Sunday, June 17, 2012

Happy Father's Day


This was the final 'share' day for chapter three in the book, “Bond of Brothers.” It's awesome when we can share our hearts and thoughts with one another through something other than sports, weather, or work.
It's amazing to me how a theme will develop during our times of sharing, and how different men will have different passages highlighted, but the Holy Spirit will guide everyone to say what He wants to say.
Today, we embraced the theme of stewardship, and active involvement. The problem with our media centered lifestyle, is our tendency to allow others to entertain us. We've become a society of watchers, content to let others do the work, play the games, and venture out into the unknown. This is evident in the church more than ever. We are perfectly content to allow a handful of people sing and play for us, one or two people teach us,and one person lay hands on us if we're sick. We become like the Israelites who refused to go up to the mountain of God for fear of dying in His presence. We doubt our faith, question God's willingness to save, heal, and deliver. Our failures and inadequacy override our faith and we find ourselves unable to release the power of the Kingdom into our family let alone the world around us. The enemy successfully uses our own fear against us, while we make heroes of sports stars, actors, and other men of faith. The exploits of patriarchs and others who've gone before us, make us feel small and puny as we live our daily lives in routine anonymity. If we do see the miraculous, we are quick to downplay it. Yet, in the end, it boils down to the passage that twelve year old Nathan read to us. I'm going to share it with you, because of it's significance to the theme of stewardship. Let me quote the passage from the book for you. “God seems to be attracted to children and to men who become like children. We know he assigns guardian angels to each child, and Jesus scolded his friends who told kids to leave him alone. Grown-ups are not permitted, the Bible says, to enter the Kingdom of heaven unless they become like children. So what's the deal with being told to grow up all my life.”

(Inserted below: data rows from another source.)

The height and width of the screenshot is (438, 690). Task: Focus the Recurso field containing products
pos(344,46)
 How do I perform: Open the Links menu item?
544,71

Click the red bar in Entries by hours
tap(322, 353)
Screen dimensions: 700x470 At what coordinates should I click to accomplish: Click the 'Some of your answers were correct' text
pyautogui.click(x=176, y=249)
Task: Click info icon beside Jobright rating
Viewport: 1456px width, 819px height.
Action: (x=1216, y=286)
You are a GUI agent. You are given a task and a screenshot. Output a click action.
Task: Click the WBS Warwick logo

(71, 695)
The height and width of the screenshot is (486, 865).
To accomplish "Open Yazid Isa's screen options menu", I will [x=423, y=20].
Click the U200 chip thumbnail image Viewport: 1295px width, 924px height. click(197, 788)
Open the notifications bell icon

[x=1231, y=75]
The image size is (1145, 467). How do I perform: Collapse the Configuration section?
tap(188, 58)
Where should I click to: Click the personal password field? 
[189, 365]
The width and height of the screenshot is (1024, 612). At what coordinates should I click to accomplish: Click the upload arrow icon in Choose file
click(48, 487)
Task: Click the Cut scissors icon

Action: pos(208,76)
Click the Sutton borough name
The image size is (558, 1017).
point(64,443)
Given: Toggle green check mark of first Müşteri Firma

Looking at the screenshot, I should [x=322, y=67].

The significance is in the game and story of our lives. Stewardship includes playfulness and the joy of being entrusted with the weightier things of God. The stories of our fellowship will be told by the men and women who are children now. Will they remember how we lived, loved, and played? Will the story be told with the same open candor of the gospels? Will they know the game and story of our lives Will they laugh at the simple faith we lived? On an even more personal note, will they remember this short old man as someone who played Halo with them till the wee small hours of the morning? Or, will they remember me as the intense old man who drove them to become available to the Holy Spirit? Will our young men and women be willing to admit that they still have more to learn, more to grow, and more of life to enjoy in Christ Jesus? Will they desire to leave their own children in a better position to know God than they themselves received it from us.
In my last days on this earth, I want to live in wide eyed wonder of the God who gave His Son for me, while imparting the depth and mystery of God's word. For a man who was an old man when he was a young boy, I want to be the little child that God loves. I desire to know my savior as a little child, but love as one who wants to live for others.
This Thursday our fellowship will be sending off another group of men and women to Nicaragua for a week of ministry and fellowship with our brothers and sisters in Managua. This is the game and story of our fellowship. I wish I could go with them. I love our family in Nicaragua. We go to play with those whom God has chosen, and we go to share the story of what God is doing in us all. Our common denominator is our Lord and Savior Jesus.